Benjamin Griveaux a fustigé une minorité d' »extrême droite identitaire » qui, selon lui, a « usurpé l’identité des gilets jaunes », scandant des slogans comme: « On est chez nous ».
Il a par ailleurs assuré que le gouvernement est « ouvert » à une rencontre avec des représentants du mouvement, qui a créé une « délégation » de huit « communicants officiels » pour engager une « prise de contact sérieuse et nécessaire » avec les autorités.
Ces « huit citoyens », « apolitiques », dont deux des initiateurs du mouvement, demandent aussi bien la suppression du Sénat que la baisse des charges patronales ou une hausse du smic et des retraites.
A quelques semaines de Noël, patrons, commerçants et artisans pressent le gouvernement de prendre des mesures rapides pour les soutenir. Selon de premières évaluations du ministère de l’Economie, « les baisses de chiffre d’affaires peuvent atteindre 60 % à 70 % pour certains artisans bouchers, coiffeurs ou boulangers ».
Emmanuel Macron doit installer mardi un « Haut Conseil pour le climat », composé de 13 experts et scientifiques, décrié avant même d’être lancé.
Sur le terrain, certains « gilets jaunes » envisagent déjà un acte III le 1er décembre. « Si le gouvernement ne répond pas concrètement, on va avoir un mouvement encore plus fort », a mis en garde Jose Espinoza, coordinateur des « gilets jaunes » à Montreuil.
Pour le politologue Frédéric Dabi, « ce mouvement des ‘gilets jaunes’ (…) enracine ce quinquennat dans une bataille pour le pouvoir d’achat ». « C’est un mouvement qu’on va retrouver (…) dans les mois, dans les années qui viennent », prophétise le sociologue Alexis Spire.
« Cette révolte fiscale risque de tourner à la crise démocratique », a estimé le chef de file des sénateurs Les Républicains, Bruno Retailleau.

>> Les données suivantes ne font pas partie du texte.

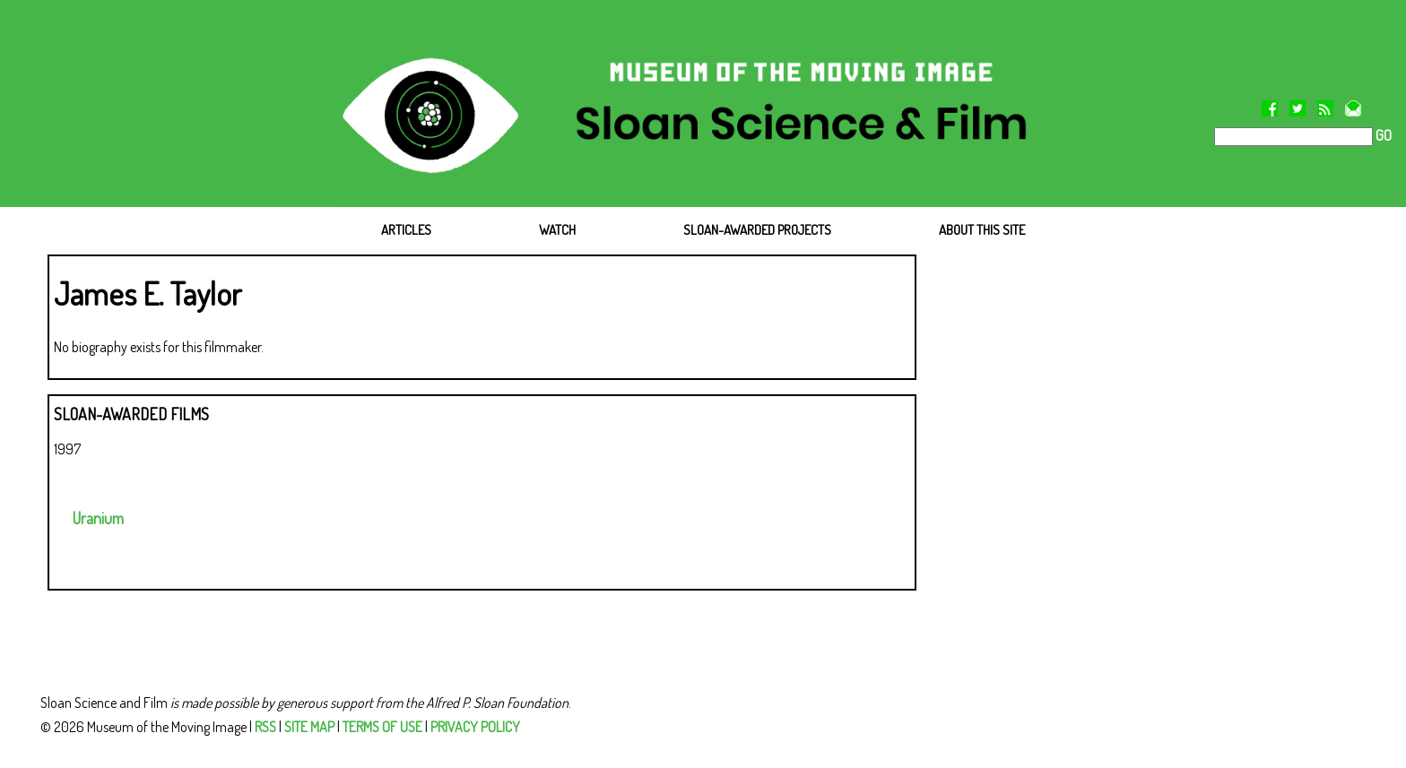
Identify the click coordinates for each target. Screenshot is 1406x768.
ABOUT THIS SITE (982, 229)
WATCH (557, 229)
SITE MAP (309, 727)
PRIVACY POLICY (475, 727)
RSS (265, 727)
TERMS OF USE (382, 727)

La présidente du Rassemblement national, Marine Le Pen, a exigé un « moratoire » sur les hausses de taxes et une augmentation des salaires. Pour La France insoumise, Alexis Corbière a de nouveau réclamé, lundi sur franceinfo, le rétablissement de l’impôt sur la fortune et de soumettre à référendum les propositions d’Emmanuel Macron.